**PROBLEM DETAILS**
Copy every line below where the string "agent" is found.

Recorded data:
────────────────────

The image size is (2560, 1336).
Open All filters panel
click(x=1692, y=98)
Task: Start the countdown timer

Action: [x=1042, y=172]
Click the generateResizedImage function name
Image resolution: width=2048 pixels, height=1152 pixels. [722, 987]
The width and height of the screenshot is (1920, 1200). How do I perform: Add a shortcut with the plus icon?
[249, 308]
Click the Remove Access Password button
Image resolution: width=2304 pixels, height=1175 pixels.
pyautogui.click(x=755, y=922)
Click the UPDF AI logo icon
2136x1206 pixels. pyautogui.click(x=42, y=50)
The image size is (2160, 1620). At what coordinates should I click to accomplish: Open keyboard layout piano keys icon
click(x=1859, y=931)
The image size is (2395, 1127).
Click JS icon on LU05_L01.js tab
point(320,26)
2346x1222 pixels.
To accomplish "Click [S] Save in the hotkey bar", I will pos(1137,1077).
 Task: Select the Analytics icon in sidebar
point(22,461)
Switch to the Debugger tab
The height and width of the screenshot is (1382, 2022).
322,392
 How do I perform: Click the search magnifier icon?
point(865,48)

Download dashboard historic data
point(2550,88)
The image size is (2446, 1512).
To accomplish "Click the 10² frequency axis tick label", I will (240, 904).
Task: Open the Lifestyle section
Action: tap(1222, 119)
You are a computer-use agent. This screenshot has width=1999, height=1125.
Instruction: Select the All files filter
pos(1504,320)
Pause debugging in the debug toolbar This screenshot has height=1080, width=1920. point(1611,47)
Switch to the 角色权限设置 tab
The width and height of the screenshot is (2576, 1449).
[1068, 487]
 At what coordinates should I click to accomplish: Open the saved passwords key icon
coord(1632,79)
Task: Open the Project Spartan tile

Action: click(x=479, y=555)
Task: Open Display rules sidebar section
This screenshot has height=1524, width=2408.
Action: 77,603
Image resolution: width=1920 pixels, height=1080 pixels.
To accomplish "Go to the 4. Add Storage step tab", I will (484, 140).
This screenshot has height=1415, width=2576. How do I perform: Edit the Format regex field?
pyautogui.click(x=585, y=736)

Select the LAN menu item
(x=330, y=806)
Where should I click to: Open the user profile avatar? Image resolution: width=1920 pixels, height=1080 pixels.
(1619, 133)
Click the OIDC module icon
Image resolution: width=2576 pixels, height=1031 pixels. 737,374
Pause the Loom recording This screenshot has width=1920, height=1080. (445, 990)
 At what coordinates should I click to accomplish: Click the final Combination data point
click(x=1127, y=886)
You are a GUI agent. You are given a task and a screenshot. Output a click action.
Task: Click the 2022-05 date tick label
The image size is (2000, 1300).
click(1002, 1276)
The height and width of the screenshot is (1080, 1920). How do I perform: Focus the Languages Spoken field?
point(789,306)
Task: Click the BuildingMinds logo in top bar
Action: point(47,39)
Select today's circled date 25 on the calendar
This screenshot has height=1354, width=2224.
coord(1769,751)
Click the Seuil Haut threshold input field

────────────────────

**EXPECTED ANSWER**
You are a computer-use agent. This screenshot has width=1999, height=1125.
You are a GUI agent. You are given a task and a screenshot. Output a click action.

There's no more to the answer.